GIVEN DATA below:

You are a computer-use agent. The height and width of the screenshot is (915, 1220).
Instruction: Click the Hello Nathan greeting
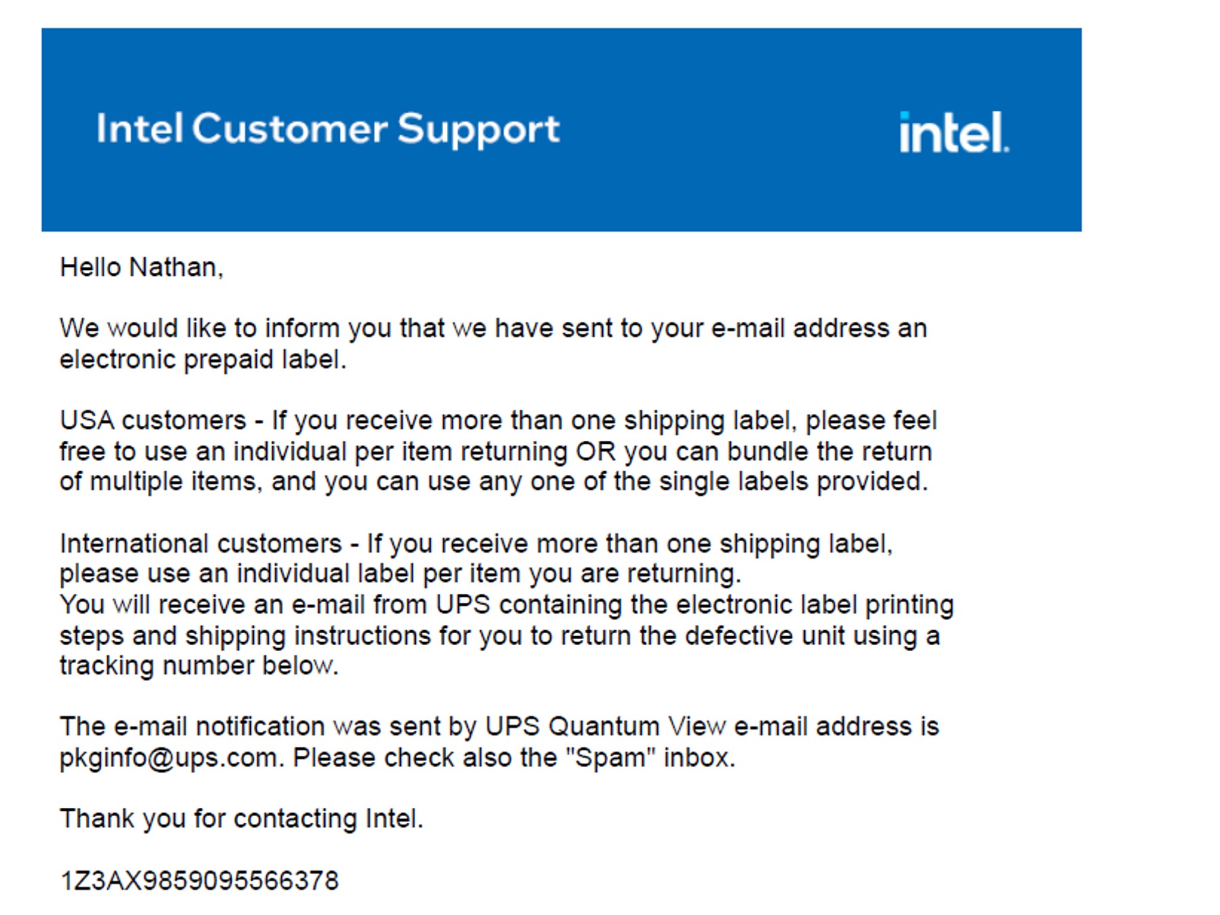[142, 267]
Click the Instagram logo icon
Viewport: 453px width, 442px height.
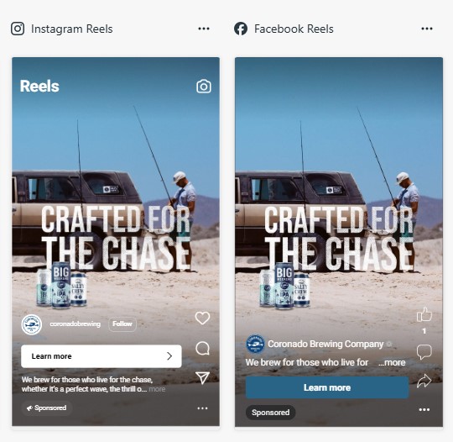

End of GIVEN DATA.

• WHAT IS REQUIRED: The expected answer is the listing above, duplicated exactly, with its pictures removed.

• TASK SOLUTION:
You are a computer-use agent. The height and width of the screenshot is (915, 1220).
Instruction: Click the Hello Nathan greeting
[142, 267]
Click the Instagram logo icon
Viewport: 453px width, 442px height.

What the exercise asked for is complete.